┌─ Reading passage

Controls related to information technology are especially critical, as most financial transactions occur digitally. Key IT-related practices include:

  • Monitoring access to key business systems,
  • Ensuring reliable data backup processes,
  • Implementing robust file and document-sharing policies,
  • Establishing measures to identify and address cyber threats.

The specific internal controls required are not universally defined and depend on the organization’s unique needs. Each company subject to SOX compliance must identify its key control areas and independently design, implement, monitor, and document controls tailored to its operations. Experts should evaluate these areas to develop a comprehensive compliance program.

Adoption of recognized frameworks

Using a compliance framework to assess the effectiveness of the company’s internal controls over financial reporting is a common practice for preparing for SOX compliance. Many organizations rely on established frameworks like COSO, COBIT, and ISO 27001 to structure and enhance their risk assessment procedures, which are proven to support the development and evaluation of internal controls.

A framework provides a well-defined set of principles that facilitate a comprehensive assessment of how processes function. This concept can be understood similarly and applied across many organizations. Any framework should offer clear criteria for identifying risks and evaluating processes within the scope of a specific area and objective—in our case, ensuring the accuracy and reliability of corporate financial reporting.

Regulatory bodies like the SEC do not mandate the use of any framework. Companies subject to the SOX compliance process may choose any preferred framework, provided it is impartial, well-developed, and provides fair quantitative and qualitative evaluations of internal control performance. However, the SEC requires disclosure of the framework used for management’s assessment of controls.

The COSO framework and its key internal control components

The COSO framework is one of the most widely adopted and recognized SOX compliance frameworks. The SEC acknowledges that it satisfies SOX requirements. This framework is extensive, comprising hundreds of pages of guidance and explanations. The proposed controls align closely with SOX Section 404, focusing on risk management in an evolving business environment.

One of the framework’s foundational components is the control environment. This top-down approach emphasizes credibility, integrity, ethics, and commitment to establishing adequate controls that must be set by the company’s senior leadership and board of directors. These values are then communicated through all organizational levels.

└─
┌─ Data extract

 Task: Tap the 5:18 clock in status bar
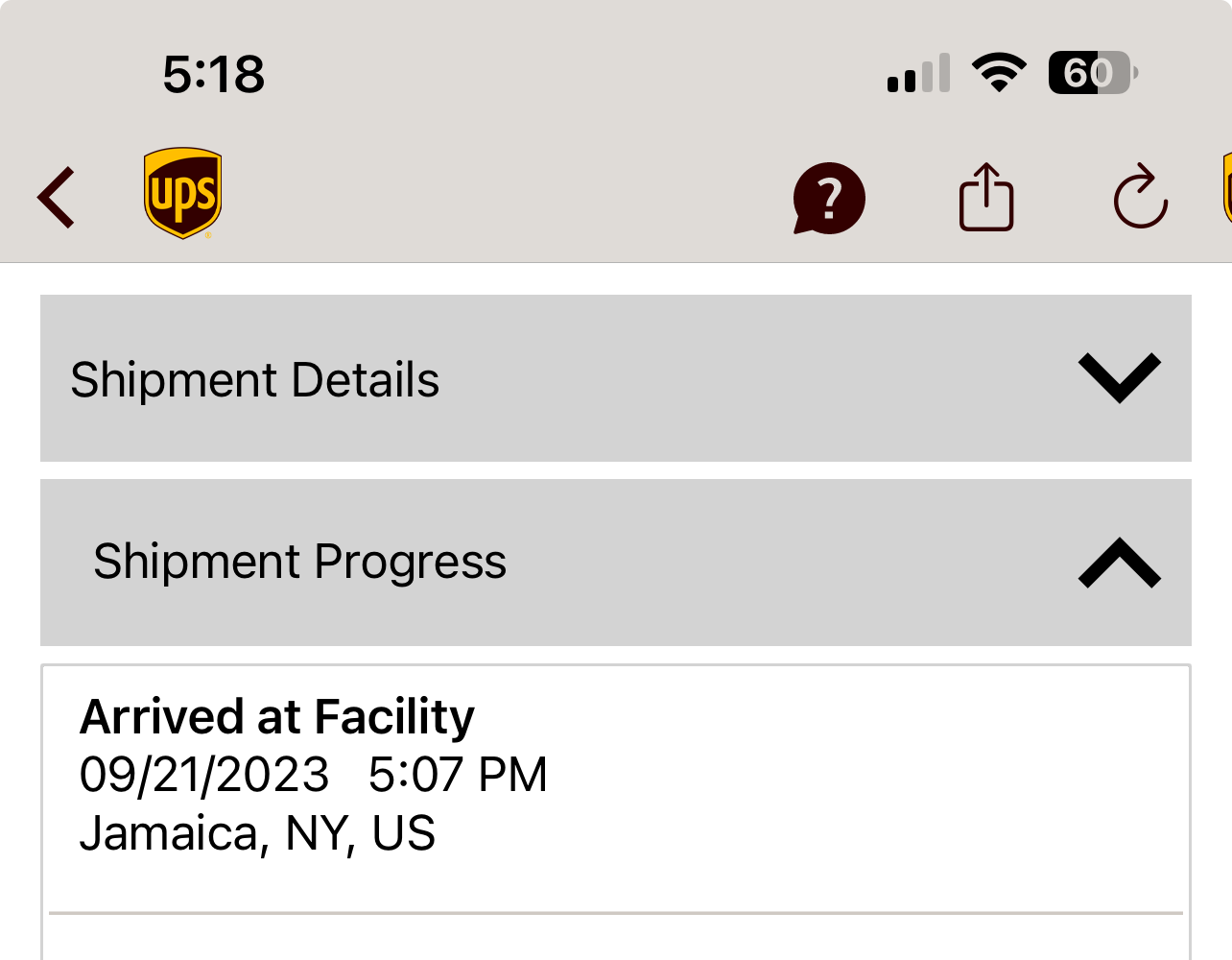click(213, 74)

└─

Stated goal 1. For each statement, decide whether the passage on SOX compliance supports it. Answer yes or no, and quote the words from the passage that decide it. (a) The SEC requires companies to use a particular compliance framework. (b) The SEC requires companies to disclose the framework used for management's assessment of controls. (c) The COSO framework is a brief document of only a few pages.
Stated goal 2. According to the passage on SOX compliance, who must set the values of the control environment in the COSO framework?
Stated goal 3. Using the passage on SOX compliance, explain why controls related to information technology are especially critical.

Finished answer 1.
(a) No: "Regulatory bodies like the SEC do not mandate the use of any framework."
(b) Yes: "the SEC requires disclosure of the framework used for management’s assessment of controls."
(c) No: "This framework is extensive, comprising hundreds of pages of guidance and explanations."

Finished answer 2. The company's senior leadership and board of directors.

Finished answer 3. They are especially critical because most financial transactions occur digitally.